Illinois employers facing big penalties for improperly collecting biometric data on employees and consumers can relax some now that aggressively sought changes to the state’s biometric privacy law have been enacted, reducing companies’ liability risk.
Governor J.B. Pritzker signed a bill on August 2 amending the state’s Biometric Information Privacy Act so companies will only be liable for a single violation per person rather than for each time biometric data is collected without permission.
This is a “significant change,” Joel Bruckman, a partner at Smith, Gambrell & Russell in Chicago, told Legal Dive. Under the original language, “every unauthorized collection, every unauthorized transmission, was a separate violation. [Now there are] “guard rails.”
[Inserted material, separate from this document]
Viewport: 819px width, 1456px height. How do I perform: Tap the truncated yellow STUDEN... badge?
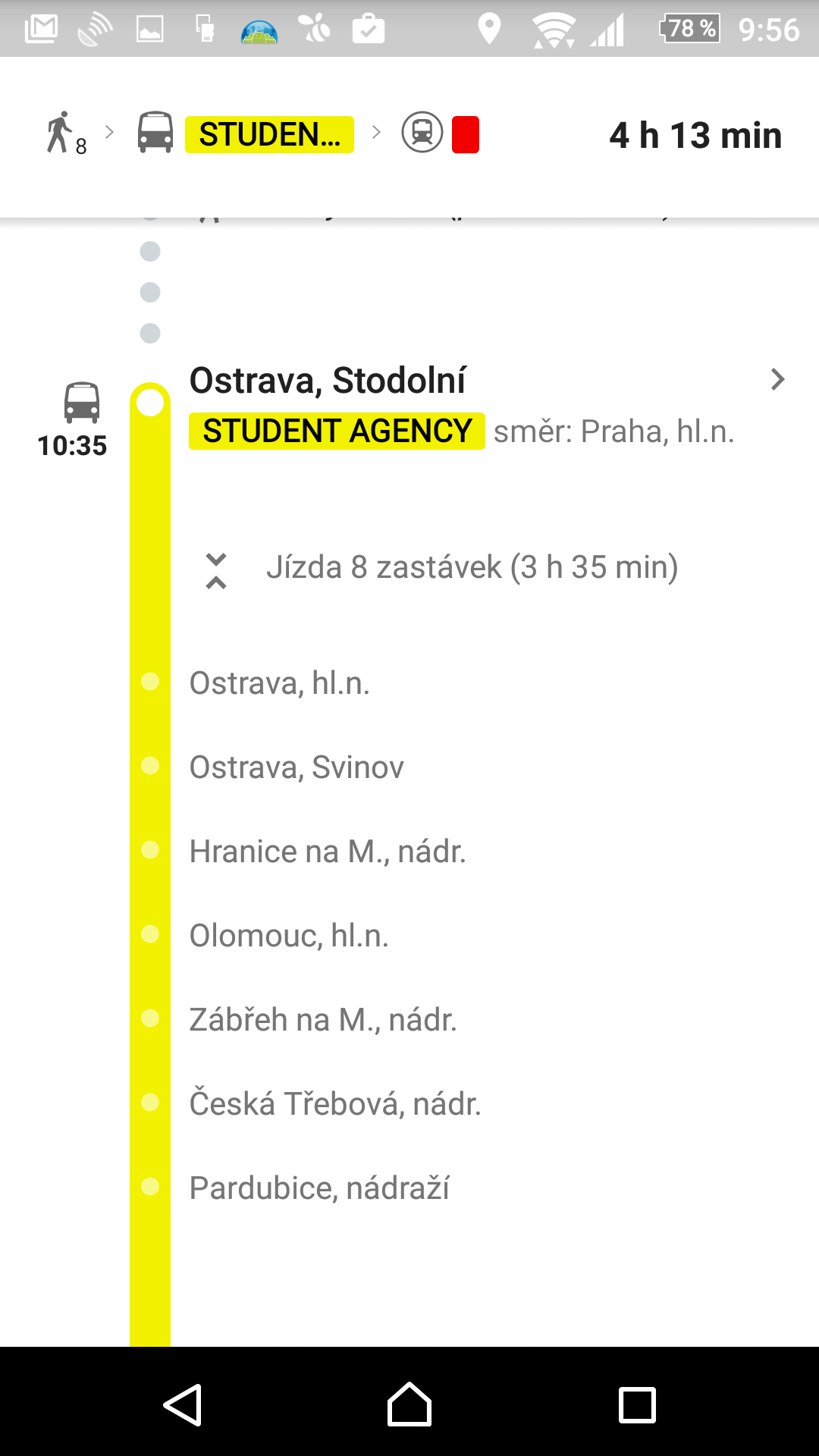pyautogui.click(x=269, y=135)
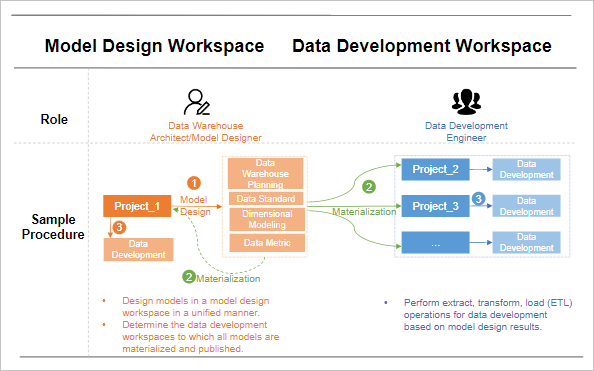Click the orange step 1 circle above Model Design

194,183
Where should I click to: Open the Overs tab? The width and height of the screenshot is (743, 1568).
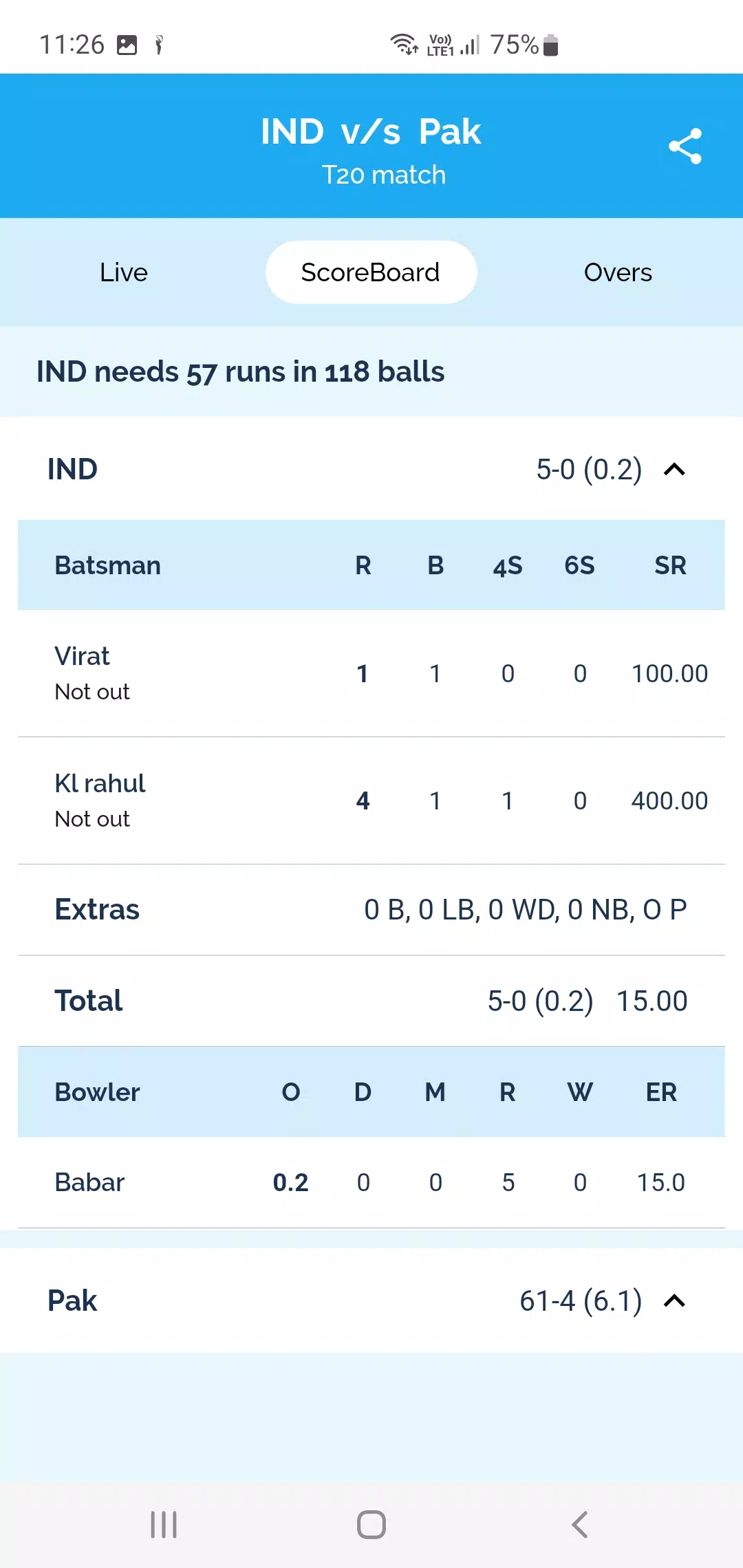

The changes to the law address a 2023 court decision that said damages could be awarded for each unauthorized collection of biometric data — a ruling the Illinois business community said could end up bankrupting them.
Penalty risk
The Illinois biometric privacy statute, enacted in 2008, is considered a pioneering law for its effort to protect consumers and employees from company misuse of data taken from people’s faces, fingerprints, voiceprints, retina scans and other types of personally identifiable imaging.
The law came under fire after companies were hit with what critics said were disproportionately large fines. Meta, for example, had to pay $650 million in 2021 to settle a class action lawsuit alleging its Facebook app violated the law. In similar lawsuits around that time, Google agreed to pay $100 million, TikTok $92 million and Snapchat $35 million.
At the core of the fines was language calling for $1,000 per violation for each negligent violation and $5,000 for each reckless or intentional violation. That language became even more crucial following a 2023 court ruling in Cothron v. White Castle Systems that interpreted the statute in a way that drastically increased potential penalties.
The case involved claims that White Castle Systems, a hamburger chain, scanned fingerprints of nearly 9,500 employees without their consent. The company argued a finding against it would cost more than $17 billion. In White Castle’s view, if an employee used a time clock that scanned their fingerprint four times a day for a year, the employer could face a damage award of about $1 million for each employee. Since many companies use biometric devices to clock their employees in and out of the workplace, the liability risk was outside of reasonable bounds.
The court rejected the argument, stating that its job is to interpret the law and suggested that changes should be made by the legislature.
The company ended up settling the case for $9.4 million.
That case was the first time the state’s Supreme Court interpreted the law to permit an individual to claim a damages award for every time that a scanner collected their biometric data, David Morrison, a principal at Goldberg Kohn, said.
Concern v. reality
The legislative changes that critics sought, and won, should go a long way toward reducing company concerns but the liability risk was never as great as it was portrayed, Chicago-based employee-side attorney David Fish of the Fish Law Firm says.
“I don't think anybody was ever really seriously contemplating that a judge would award the kind of damages that some defense lawyers have suggested were happening on a class-wide basis,” Fish told Legal Dive. Settlements have always “been done on a per-person basis, and never have taken into consideration the number of collections.… There's never been a class action that settled on a per-scan basis.”
In the key change to BIPA enacted into law, new language makes clear that a private entity that more than once collects or discloses a person's biometric identifier or biometric information without consent isn’t liable for each incident. Rather, it’s liable for each person, so it’s considered a single violation and the aggrieved person is entitled to, at most, one recovery. That change is effective immediately.
In another change, BIPA’s definition of “written release” is amended to include electronic signatures. This is considered another consequential change because it reduces the chance a company will fail to get the consent it needs to collect the data lawfully.
“That’s important,” Bruckman said. Previously, consent by statute had to be written even though many employers use electronic onboarding systems and electronic time clockers in which consent is often embedded in the enrollment process on the device.
More change needed
Despite the improvements, more could be done to protect companies, Morrison said.
Since non-compliance with the statute imposes strict liability, it would be helpful to have a safe harbor enacted for companies that have collected biometric information but failed to get the proper release, Morrison said.
The safe harbor would protect those who haven’t experienced a breach and for which there has been no harm to consumers and employees.
Such a measure would be supportive of the business community and protect small businesses, he said. The measure would also protect businesses where the timing and capture of the permission is off by a day or so, he said.
Any changes the state make will be watched by other states that have a similar law. Illinois was the first, having enacted its law in 2008, but Texas and Washington have since enacted laws, too.
In Texas, under its law, earlier this summer, Meta paid $1.4 billion to settle claims of unauthorized use of biometric data using facial recognition technology. In the state’s lawsuit against the company, it alleged Meta owed $25,000 for each instance in which it obtained the biometric data of each Texas resident without their consent, $25,000 for each unlawful disclosure, $25,000 for each failure to destroy a person’s data it had collected, and $10,000 for injunction relief for each person.